Agent Madoff: A Heuristic-Based Negotiation Agent For The Diplomacy Strategy Game
Hao Hao Tan

TL;DR
Agent Madoff is a heuristic-based negotiation AI for the Diplomacy game, combining region evaluation, acceptance, and bidding strategies, which achieved second place at ANAC 2017.
Contribution
It introduces a novel heuristic architecture for negotiation in Diplomacy, integrating evaluation, acceptance, and bidding components for strategic gameplay.
Findings
Achieved 2nd place at ANAC 2017
Demonstrated effective negotiation strategies in Diplomacy
Proposed a modular architecture for negotiation agents
Abstract
In this paper, we present the strategy of Agent Madoff, which is a heuristic-based negotiation agent that won 2nd place at the Automated Negotiating Agents Competition (ANAC 2017).
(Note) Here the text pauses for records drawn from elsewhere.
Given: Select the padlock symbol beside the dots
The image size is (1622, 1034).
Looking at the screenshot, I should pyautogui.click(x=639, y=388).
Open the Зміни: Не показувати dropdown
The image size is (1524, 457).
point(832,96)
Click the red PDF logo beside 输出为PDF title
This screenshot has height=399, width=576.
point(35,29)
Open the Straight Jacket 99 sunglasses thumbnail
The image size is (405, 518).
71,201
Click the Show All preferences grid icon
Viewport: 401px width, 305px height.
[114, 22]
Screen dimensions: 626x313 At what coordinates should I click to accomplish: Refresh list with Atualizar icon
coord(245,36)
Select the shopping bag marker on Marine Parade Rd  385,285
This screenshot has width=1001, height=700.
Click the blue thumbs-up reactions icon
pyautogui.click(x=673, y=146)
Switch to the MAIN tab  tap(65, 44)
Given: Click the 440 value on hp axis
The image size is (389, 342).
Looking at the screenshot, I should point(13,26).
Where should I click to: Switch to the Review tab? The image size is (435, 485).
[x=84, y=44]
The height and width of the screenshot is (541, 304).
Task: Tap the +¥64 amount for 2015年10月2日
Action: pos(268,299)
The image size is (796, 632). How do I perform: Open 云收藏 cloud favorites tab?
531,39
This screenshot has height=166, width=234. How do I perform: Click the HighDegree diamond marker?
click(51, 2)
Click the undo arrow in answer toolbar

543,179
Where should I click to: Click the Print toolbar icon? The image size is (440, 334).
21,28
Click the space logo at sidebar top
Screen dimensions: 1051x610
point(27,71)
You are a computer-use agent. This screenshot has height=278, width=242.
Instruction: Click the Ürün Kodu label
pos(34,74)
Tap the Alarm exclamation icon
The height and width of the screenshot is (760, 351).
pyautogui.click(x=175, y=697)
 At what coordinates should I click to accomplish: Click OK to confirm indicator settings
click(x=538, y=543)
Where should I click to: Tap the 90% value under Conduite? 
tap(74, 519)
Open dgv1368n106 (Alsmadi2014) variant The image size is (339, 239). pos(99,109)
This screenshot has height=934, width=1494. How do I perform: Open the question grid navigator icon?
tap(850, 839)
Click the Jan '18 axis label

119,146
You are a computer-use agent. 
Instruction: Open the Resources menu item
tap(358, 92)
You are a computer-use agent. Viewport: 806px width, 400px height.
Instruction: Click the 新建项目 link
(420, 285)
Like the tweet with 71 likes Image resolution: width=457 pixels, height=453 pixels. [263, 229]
Agent Madoff is implemented to play the game Diplomacy, which is a strategic board game that mimics the situation during World War I. Each player represents a major European power which has to negotiate with other forces and win possession of a majority supply centers on the map. We propose a design architecture which consists of 3 components: heuristic module, acceptance strategy and bidding strategy. The heuristic module, responsible for evaluating which regions on the graph are more worthy, considers the type of region and the number of supply centers adjacent to the region and return a utility value for each region on the map. The acceptance strategy is done on a case-by-case basis according to the type…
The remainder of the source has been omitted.